考えない練習
 この本は、「考えない練習 」といったタイトルですが、まあ、禅とか、ヴィパッサナー瞑想のような修行法のことです。ブッダの修行法で、最近ではスマナサーラさんや地橋秀雄の著書が目につきます。(この二人の方がおすすめです)

 人間は常々、余計なことばかり頭の中で考えたり、思い出したり心配したりしています。そのため心が落ち着かず、波打っています。たえず不安がつきまとっています。それは余計なことなので、現在の事実のみに目を向けます。現在の回りの状況、騒音、自分の体調、呼吸などだけを意識し続けます。そうすることによって、心に平安が訪れる。顔つきも変わってくる。そんなことだと思います。

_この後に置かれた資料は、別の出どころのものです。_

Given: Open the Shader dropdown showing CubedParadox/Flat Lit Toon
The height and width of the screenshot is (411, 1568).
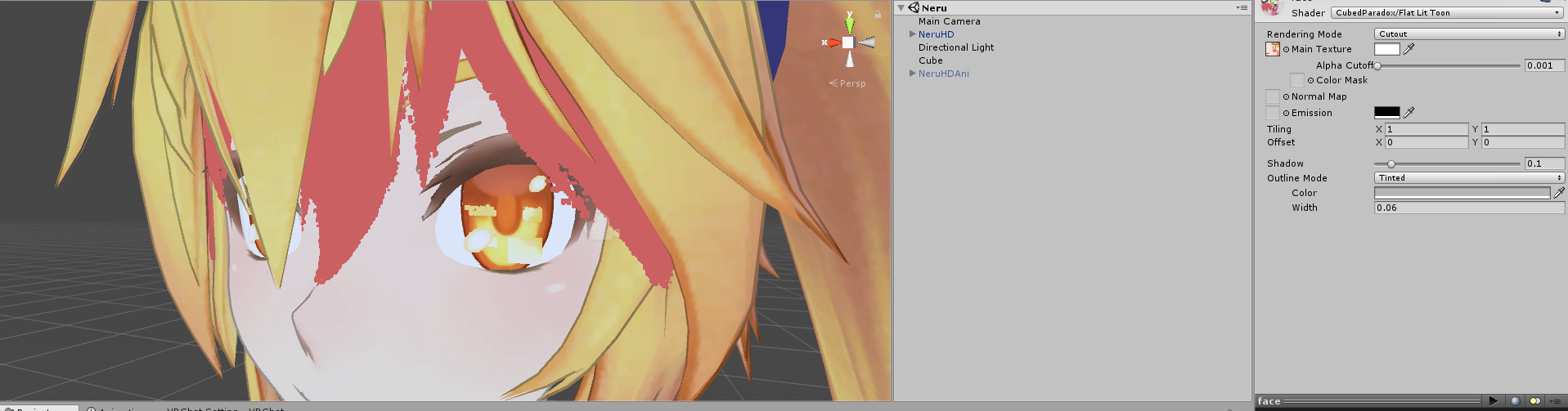Looking at the screenshot, I should [x=1448, y=13].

  「考えない練習」というタイトルなのに、こんなことが書いてあって驚き、考えさせられました。「人間の行動はほとんどが脳の反射によるもので、本当は自由意志なんてないんだ」「反射しかないんだったら、その反射を鍛えればよい」「本人の意識に自由はないけれど、脳に支配されていることを意識することによって拒否権が生まれる」

 浮上してきたのが、「人間に自由な意志はあるのか」問題です。

 先日載せた武田邦彦さんもこう言ってました。「僕は自分には意志がないと思っています。意志がないんだけど、何か今まで経験してきたすべてのことを通じて、たとえばこの瞬間にこの本を開けようと思うわけですよ。思うから開ける。それが自分の意志だと後で思う。行なった後に思う」


 細かく見れば、万物は原子でできています。原子がたくさん組み合わさったからといって、そこに電流が流れたとして、個人の意志が生まれるものでしょうか。現代のスーパーコンピューターでも全くできていません。DNAに組み込まれた生物としての本能が進化すると、意志になるのでしょうか。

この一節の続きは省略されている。